Items from a data source
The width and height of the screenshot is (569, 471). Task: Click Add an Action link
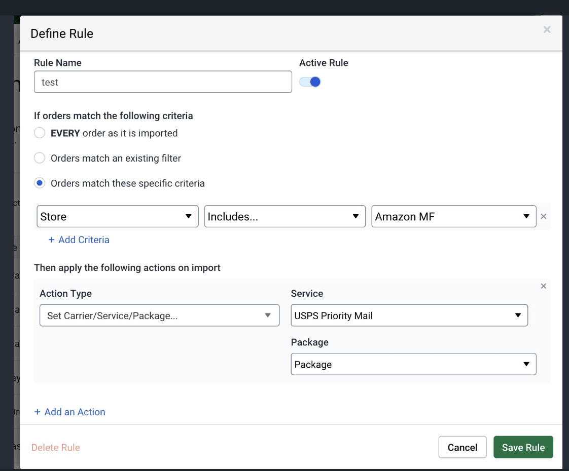(x=70, y=412)
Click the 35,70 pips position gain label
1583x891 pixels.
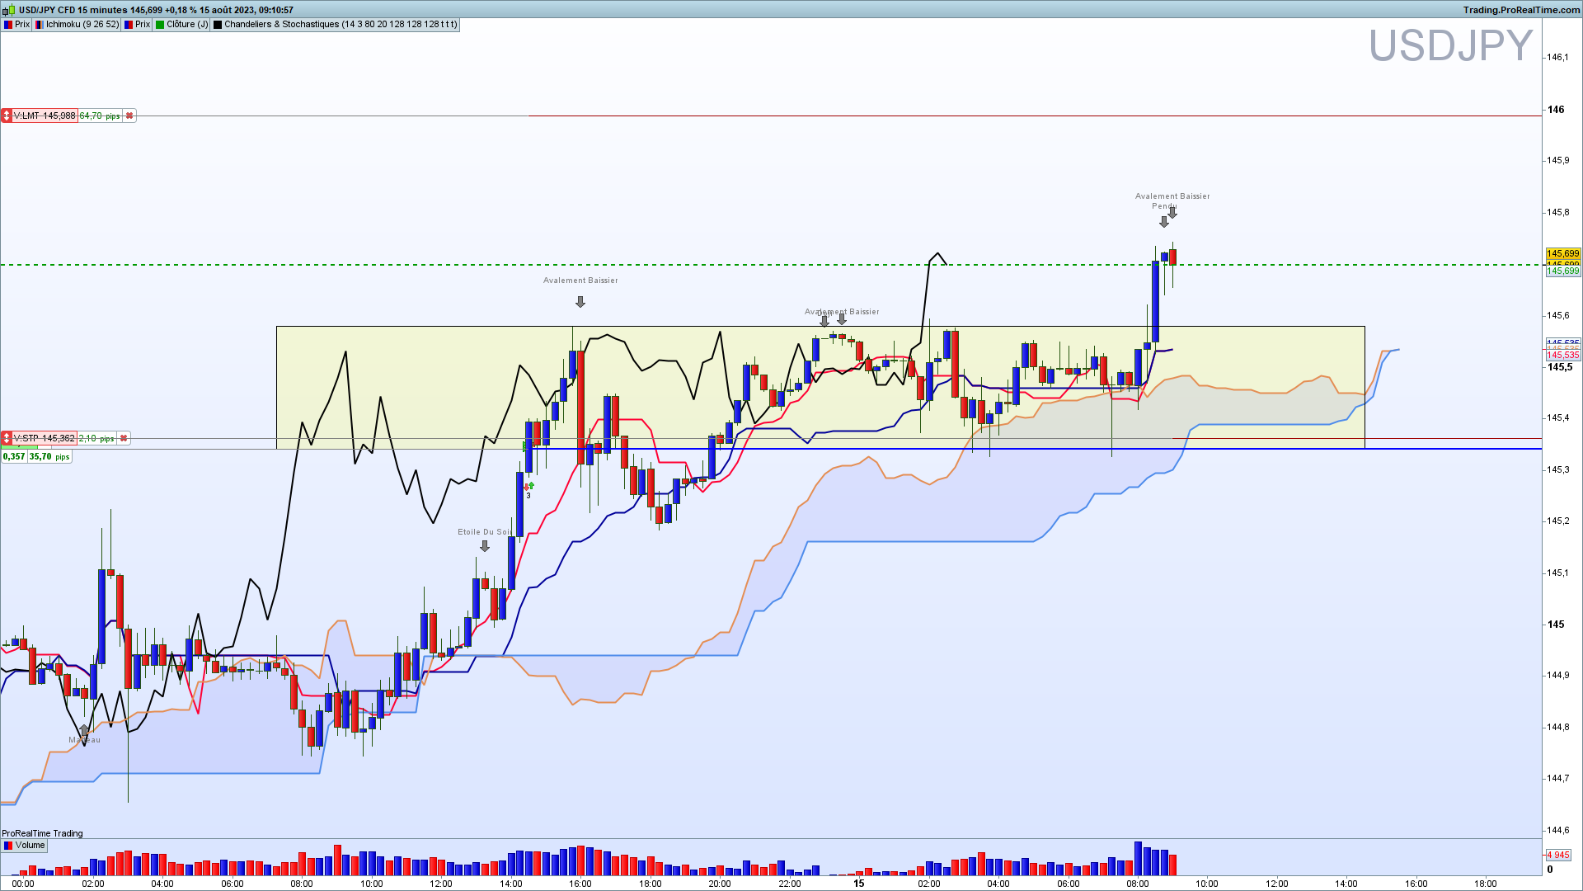coord(49,457)

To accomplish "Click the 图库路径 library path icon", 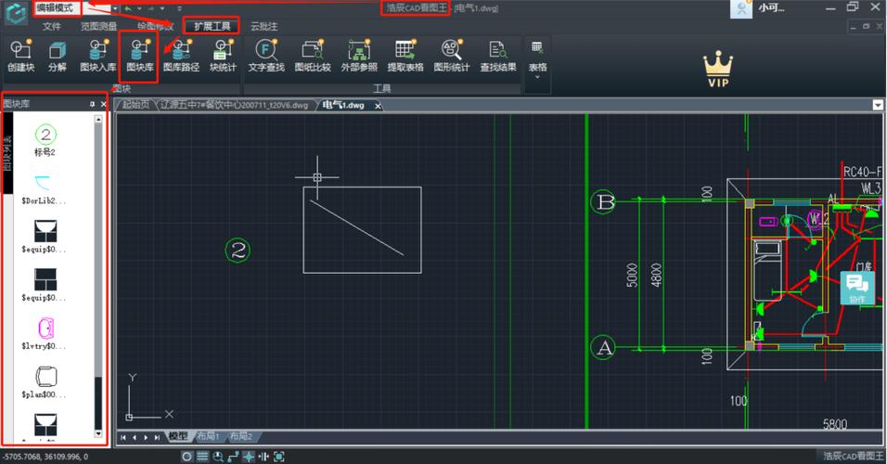I will [181, 54].
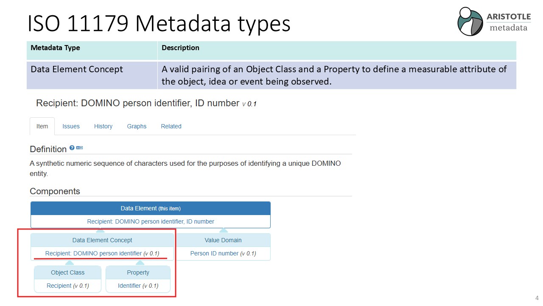The width and height of the screenshot is (543, 306).
Task: Follow the underlined Recipient: DOMINO person identifier link
Action: [x=93, y=253]
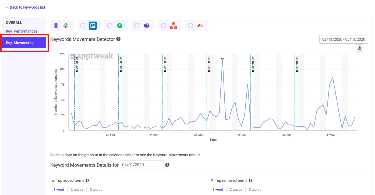Open the Key. Movements sidebar item
375x195 pixels.
(24, 43)
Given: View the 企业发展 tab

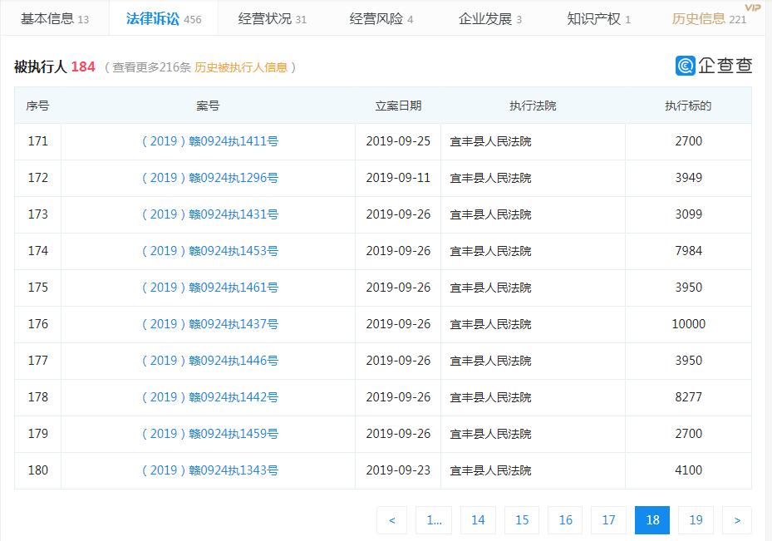Looking at the screenshot, I should (488, 17).
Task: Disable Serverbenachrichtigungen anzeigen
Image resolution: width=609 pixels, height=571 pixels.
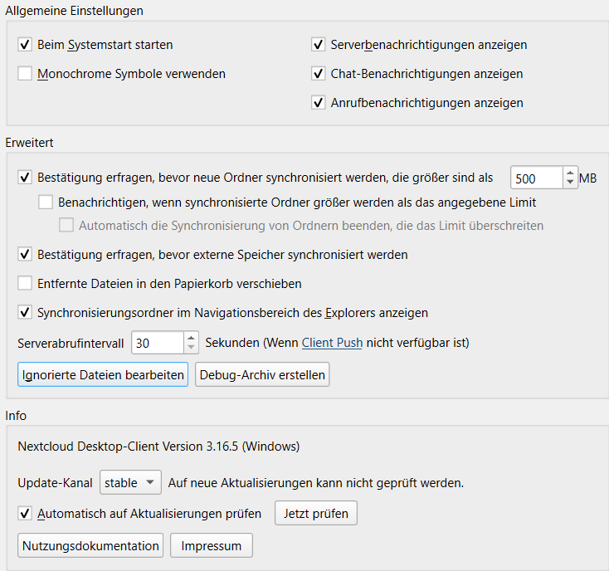Action: 318,45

◆ Exercise ◆
Write out exactly, and only, the lines from the line holding "Image resolution: width=609" through the end of the data, inclusive, without any pictures.

◆ Response area ◆
Image resolution: width=609 pixels, height=571 pixels.
Action: 318,45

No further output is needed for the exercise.